== SECCIÓN DEL DOCUMENTO ==
******

Hace unos días nos sorprendió la noticia de no poder aparcar en Madrid. La contaminación había llegado a límites insospechados, y se activó el protocolo: El primer día se bajó la velocidad, y el segundo día se prohibió aparcar en todo el centro.
Aquello ya pasó, y no hemos vuelto a saber nada. ¿Será que los madrileños se habituaron por sí solos a conducir a velocidad menos contaminante? ¿Decidieron, por sí solos, no utilizar el coche para ir al centro? Mucho me temo que no.
Nuestras costumbres no cambian de la noche al día, habituados como estamos a utilizar el vehículo para todo. Incluso para llevar a los niños al colegio ubicado en el corazón de nuestro barrio, como vemos cada mañana en las puertas de todos los colegios de nuestra región.
Nos convencieron de que necesitamos tener en propiedad un coche, o mejor, dos o tres por familia. Pero eso tiene un precio: cada vez más contaminación, menos espacio público para el disfrute del ciudadano, más atascos, costes de mantenimiento, y un largo etcétera.

******

== INFORMACIÓN ==
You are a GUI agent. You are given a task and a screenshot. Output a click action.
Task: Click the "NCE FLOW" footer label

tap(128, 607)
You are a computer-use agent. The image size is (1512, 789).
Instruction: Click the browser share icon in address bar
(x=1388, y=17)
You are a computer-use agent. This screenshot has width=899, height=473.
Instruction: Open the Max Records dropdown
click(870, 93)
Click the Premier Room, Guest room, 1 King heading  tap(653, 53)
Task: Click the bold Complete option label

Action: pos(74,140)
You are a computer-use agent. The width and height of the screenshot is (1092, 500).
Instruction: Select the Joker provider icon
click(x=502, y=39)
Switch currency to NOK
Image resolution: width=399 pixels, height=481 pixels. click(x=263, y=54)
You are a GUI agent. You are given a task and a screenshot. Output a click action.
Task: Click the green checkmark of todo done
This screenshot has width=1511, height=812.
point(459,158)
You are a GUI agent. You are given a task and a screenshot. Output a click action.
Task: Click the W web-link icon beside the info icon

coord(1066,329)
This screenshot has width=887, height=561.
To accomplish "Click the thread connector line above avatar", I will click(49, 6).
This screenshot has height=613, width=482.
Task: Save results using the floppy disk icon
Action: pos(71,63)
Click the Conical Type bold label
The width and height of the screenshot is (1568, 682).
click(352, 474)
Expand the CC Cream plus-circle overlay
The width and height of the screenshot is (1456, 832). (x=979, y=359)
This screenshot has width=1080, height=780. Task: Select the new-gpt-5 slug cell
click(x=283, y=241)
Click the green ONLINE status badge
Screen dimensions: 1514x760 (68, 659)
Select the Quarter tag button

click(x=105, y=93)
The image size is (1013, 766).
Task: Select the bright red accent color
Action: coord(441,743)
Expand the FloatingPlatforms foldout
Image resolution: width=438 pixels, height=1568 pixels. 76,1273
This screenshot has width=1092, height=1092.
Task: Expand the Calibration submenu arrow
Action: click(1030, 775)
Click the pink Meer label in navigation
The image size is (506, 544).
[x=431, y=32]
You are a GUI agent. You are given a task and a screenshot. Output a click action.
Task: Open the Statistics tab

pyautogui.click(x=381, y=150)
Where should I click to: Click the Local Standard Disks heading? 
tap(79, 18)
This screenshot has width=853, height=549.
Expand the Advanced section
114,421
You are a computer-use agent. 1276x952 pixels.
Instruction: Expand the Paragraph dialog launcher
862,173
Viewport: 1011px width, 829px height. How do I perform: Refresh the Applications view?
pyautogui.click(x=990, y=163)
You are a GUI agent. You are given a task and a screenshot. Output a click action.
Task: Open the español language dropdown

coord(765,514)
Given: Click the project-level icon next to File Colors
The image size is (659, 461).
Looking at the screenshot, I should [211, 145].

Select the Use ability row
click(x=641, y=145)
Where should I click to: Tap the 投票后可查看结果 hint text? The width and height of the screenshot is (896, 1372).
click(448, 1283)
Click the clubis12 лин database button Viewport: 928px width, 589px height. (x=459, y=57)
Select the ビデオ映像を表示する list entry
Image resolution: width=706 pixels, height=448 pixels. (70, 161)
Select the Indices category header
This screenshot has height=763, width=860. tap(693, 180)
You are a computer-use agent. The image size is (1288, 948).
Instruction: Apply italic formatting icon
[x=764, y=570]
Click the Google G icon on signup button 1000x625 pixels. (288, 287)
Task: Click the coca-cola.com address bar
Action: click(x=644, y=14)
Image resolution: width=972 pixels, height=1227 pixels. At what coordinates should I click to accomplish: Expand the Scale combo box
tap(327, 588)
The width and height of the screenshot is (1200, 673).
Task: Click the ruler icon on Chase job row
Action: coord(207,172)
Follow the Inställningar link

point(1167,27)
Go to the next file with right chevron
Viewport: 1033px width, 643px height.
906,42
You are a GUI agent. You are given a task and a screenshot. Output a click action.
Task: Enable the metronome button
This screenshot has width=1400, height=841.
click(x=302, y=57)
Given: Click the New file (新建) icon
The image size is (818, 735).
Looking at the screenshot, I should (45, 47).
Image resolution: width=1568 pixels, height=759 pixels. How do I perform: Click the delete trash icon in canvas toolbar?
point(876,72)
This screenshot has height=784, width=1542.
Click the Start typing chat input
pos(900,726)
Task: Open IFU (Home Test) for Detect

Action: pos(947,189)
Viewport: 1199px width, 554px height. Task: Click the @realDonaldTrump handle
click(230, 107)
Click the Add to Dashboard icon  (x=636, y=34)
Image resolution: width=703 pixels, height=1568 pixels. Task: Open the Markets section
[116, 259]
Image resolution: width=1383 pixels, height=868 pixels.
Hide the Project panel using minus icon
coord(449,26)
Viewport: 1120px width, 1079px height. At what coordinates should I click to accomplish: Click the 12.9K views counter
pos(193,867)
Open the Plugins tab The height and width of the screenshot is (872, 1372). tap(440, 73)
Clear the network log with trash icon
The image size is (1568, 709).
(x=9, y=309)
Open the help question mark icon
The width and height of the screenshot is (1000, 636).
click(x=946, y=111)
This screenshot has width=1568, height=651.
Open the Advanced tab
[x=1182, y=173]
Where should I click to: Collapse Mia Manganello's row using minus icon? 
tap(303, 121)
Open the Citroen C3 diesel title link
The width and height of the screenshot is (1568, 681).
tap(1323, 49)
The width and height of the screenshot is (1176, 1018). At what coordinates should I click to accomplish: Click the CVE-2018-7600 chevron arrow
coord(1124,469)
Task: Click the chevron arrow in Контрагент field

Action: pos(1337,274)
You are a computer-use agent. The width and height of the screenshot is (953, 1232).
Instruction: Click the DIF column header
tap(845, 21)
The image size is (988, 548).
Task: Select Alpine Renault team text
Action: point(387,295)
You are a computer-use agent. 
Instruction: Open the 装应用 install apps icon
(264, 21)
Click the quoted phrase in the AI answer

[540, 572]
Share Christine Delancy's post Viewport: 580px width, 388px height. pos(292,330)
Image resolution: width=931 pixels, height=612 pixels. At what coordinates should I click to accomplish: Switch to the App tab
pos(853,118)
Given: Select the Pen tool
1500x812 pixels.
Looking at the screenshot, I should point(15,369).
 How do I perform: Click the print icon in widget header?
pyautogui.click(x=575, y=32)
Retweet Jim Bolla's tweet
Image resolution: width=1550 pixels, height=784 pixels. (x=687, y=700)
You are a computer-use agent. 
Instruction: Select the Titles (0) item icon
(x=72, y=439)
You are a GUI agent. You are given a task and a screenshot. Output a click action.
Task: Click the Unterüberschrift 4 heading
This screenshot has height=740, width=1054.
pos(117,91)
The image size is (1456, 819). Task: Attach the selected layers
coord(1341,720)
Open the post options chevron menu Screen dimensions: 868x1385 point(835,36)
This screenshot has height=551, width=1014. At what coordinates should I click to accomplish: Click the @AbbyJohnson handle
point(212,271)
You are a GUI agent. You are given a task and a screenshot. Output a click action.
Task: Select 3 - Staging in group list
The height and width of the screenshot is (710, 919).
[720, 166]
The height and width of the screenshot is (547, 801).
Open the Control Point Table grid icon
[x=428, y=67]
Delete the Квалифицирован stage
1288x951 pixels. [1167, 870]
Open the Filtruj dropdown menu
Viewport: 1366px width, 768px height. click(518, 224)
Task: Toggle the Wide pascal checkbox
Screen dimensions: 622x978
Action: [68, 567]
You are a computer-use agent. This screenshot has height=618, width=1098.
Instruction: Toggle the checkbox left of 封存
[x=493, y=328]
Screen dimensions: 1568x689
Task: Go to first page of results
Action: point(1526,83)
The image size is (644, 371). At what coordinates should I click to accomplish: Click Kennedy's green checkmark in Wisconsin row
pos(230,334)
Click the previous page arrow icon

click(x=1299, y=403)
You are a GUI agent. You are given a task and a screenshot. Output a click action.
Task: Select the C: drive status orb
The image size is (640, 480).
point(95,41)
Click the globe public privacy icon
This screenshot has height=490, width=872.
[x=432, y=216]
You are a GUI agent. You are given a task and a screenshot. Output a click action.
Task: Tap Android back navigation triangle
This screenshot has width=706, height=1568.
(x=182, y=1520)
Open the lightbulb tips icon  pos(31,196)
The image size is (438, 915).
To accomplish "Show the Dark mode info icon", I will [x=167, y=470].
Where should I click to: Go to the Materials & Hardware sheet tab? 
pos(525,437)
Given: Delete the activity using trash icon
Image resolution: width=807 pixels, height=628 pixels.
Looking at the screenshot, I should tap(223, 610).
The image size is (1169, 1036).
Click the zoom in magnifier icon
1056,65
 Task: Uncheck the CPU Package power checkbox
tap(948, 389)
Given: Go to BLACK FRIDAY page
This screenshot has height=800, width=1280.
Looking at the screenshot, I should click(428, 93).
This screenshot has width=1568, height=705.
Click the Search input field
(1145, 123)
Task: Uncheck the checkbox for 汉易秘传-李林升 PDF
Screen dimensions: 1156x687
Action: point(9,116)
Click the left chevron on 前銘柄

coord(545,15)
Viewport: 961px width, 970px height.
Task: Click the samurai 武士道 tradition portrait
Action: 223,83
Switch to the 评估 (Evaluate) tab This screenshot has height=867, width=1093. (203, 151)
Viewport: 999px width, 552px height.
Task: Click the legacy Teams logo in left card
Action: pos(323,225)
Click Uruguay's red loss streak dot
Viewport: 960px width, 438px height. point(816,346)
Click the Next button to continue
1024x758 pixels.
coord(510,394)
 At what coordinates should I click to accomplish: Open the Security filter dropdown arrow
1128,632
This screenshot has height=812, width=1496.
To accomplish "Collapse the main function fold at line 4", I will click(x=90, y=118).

******

== DESCRIPCIÓN DEL PROBLEMA ==
Prolonga, por favor, el texto sobre la contaminación y el uso del coche en Madrid a partir de su última frase.

== RESPUESTA A LA TAREA ==
Hay ciudades que llevan años trabajando para que sus ciudadanos no usen el coche. Son ejemplares Copenhague, Ámsterdam o Vitoria. Y la respuesta es unánime: sus vecinos son más felices, gastan menos y ahorran dinero, respiran un aire más limpio, y disfrutan de una ciudad más amable.
Cuando les muestro imágenes de estas ciudades a mis alumnos siempre hay alguno que dice: es que Murcia no es Copenhague. Y yo les contesto: Copenhague hace 30 años tampoco lo era, pero si no empezamos ya, dentro de 30 años seguiremos igual.